● What this task involves
Copy each line of the entries beneath that contains the word "calendar".

#####

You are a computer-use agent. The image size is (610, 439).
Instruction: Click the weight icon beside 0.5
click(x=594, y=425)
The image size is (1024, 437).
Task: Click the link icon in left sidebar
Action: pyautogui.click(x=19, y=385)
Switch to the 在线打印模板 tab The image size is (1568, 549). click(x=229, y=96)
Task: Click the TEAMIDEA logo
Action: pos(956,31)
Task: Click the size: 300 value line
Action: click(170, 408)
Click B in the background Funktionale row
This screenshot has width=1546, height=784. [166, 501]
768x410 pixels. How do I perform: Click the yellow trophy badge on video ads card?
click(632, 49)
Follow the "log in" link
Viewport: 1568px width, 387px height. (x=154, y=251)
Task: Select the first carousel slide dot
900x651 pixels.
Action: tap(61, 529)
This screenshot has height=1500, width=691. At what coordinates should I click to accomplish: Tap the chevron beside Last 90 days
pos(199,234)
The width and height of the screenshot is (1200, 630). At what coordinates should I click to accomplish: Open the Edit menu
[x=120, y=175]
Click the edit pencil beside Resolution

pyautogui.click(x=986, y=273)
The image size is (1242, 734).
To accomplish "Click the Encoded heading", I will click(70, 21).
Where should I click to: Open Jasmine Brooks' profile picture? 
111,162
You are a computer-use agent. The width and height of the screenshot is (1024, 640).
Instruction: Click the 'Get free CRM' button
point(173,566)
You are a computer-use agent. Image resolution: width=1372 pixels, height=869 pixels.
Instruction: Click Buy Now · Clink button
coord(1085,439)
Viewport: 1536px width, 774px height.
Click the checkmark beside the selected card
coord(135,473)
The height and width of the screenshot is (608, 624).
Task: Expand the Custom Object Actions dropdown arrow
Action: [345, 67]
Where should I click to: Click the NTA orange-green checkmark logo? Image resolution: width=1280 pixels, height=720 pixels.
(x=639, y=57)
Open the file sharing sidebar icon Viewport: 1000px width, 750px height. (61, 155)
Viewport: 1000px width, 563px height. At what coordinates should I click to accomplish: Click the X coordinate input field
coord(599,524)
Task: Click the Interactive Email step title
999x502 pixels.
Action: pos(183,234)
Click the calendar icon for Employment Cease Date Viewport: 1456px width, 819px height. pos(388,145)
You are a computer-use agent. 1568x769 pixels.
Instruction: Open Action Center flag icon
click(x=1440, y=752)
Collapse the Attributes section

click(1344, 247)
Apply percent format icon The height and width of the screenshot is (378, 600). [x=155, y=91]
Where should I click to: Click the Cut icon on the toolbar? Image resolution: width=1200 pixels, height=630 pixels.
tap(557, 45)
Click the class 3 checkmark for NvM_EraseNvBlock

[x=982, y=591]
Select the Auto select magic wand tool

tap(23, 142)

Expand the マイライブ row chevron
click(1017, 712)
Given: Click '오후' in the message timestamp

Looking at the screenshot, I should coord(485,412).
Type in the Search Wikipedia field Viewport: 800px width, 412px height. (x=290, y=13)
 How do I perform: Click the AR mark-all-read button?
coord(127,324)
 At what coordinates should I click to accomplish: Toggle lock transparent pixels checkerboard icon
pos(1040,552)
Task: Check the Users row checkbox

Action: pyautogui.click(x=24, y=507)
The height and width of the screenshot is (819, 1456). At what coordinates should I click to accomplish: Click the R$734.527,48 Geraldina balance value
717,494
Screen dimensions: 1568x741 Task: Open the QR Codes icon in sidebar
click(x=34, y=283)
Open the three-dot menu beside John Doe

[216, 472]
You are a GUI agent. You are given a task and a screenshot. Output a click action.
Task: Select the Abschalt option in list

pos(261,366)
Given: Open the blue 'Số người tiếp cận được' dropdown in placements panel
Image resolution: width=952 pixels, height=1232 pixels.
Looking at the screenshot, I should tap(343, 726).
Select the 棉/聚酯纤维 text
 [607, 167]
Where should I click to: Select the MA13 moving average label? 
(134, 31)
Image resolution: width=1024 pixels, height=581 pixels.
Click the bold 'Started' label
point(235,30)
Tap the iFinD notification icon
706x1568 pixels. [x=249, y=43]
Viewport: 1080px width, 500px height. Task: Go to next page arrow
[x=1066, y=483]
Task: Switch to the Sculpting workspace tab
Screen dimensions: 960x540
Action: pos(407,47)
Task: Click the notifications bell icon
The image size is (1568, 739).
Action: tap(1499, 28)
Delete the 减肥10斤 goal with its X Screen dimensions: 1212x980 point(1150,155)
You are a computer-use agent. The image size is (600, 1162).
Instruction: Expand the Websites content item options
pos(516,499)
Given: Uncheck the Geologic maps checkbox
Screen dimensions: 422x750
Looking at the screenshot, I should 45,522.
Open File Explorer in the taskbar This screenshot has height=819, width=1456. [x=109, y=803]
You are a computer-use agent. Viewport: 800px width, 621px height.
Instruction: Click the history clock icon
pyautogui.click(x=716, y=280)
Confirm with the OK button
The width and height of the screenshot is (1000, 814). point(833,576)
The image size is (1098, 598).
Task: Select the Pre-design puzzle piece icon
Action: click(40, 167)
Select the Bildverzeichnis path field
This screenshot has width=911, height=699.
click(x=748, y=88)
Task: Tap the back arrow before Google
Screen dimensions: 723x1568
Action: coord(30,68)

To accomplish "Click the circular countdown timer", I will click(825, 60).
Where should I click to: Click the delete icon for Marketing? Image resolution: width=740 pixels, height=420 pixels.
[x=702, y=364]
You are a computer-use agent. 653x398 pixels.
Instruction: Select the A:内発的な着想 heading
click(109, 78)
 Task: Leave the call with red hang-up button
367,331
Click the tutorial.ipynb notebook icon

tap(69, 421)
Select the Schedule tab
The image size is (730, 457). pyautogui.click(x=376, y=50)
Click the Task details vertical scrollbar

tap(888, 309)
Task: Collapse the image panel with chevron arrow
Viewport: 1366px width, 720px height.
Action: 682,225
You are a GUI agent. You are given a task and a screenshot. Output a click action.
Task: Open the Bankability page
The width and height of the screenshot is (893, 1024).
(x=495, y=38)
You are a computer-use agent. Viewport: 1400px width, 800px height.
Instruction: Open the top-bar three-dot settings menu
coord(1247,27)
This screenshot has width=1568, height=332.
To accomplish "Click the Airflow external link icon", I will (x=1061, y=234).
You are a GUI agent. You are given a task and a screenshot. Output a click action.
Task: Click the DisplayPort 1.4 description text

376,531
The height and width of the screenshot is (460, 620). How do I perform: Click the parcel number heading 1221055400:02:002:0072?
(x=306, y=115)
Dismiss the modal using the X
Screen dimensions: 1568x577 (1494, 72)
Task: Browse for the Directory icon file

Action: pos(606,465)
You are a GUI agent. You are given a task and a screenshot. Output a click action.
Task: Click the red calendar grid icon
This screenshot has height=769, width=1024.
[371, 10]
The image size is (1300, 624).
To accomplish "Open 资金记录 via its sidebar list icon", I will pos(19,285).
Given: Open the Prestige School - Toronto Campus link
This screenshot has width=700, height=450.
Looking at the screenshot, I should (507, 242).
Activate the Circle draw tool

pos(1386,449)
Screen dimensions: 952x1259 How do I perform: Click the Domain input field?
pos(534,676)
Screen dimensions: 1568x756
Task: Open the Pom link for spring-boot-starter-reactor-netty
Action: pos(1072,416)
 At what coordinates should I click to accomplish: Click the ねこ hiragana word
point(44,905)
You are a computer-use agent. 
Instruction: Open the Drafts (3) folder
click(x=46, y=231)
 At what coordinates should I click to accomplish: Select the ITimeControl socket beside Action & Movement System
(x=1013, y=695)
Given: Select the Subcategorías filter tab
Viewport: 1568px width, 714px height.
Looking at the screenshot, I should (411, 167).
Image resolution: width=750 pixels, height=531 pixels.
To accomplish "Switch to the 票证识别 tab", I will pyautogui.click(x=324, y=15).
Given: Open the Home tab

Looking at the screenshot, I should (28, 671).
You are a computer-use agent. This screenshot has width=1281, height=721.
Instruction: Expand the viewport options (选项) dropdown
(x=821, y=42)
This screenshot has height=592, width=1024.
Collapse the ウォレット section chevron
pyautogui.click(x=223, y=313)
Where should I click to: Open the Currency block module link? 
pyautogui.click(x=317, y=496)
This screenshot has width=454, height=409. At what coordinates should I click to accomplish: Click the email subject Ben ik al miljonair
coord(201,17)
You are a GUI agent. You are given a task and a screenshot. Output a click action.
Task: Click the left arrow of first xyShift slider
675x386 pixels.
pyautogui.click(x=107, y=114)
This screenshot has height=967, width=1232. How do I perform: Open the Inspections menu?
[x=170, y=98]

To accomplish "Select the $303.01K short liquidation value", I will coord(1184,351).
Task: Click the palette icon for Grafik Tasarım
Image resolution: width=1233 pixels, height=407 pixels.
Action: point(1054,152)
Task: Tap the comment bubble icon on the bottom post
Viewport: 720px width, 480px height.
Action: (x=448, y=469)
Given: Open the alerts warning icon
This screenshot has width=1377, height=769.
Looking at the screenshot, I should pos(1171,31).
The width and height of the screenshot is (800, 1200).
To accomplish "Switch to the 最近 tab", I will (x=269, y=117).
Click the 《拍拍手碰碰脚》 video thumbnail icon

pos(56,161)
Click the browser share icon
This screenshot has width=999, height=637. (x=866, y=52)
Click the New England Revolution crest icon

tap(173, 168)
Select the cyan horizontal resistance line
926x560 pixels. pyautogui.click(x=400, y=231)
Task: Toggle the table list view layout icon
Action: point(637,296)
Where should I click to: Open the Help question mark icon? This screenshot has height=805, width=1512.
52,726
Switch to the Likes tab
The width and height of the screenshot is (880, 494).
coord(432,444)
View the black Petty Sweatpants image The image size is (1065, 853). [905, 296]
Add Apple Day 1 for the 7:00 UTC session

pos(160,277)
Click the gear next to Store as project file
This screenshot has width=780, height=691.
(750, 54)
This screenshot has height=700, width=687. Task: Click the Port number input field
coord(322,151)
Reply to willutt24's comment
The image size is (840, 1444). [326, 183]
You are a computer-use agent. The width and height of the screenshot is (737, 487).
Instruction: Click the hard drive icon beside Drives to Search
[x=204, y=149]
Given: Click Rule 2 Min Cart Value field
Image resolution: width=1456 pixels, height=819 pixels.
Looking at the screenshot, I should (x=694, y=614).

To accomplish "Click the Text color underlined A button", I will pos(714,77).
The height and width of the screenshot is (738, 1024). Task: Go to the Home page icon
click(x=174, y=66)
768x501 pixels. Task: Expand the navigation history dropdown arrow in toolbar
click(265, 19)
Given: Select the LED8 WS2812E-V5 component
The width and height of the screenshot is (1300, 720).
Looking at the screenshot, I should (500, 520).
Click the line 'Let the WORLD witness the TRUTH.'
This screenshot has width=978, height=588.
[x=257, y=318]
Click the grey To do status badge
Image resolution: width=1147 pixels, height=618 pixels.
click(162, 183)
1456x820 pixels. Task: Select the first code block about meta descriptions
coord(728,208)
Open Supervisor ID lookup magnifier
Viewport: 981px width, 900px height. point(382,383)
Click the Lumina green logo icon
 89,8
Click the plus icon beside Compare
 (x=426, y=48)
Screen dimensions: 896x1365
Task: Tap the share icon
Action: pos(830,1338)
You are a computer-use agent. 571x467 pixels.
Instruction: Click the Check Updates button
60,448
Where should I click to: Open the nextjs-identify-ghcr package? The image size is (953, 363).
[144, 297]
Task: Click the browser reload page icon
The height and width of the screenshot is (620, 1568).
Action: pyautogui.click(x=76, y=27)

#####

● Response
Click the calendar icon for Employment Cease Date Viewport: 1456px width, 819px height. pos(388,145)
Task: Click the red calendar grid icon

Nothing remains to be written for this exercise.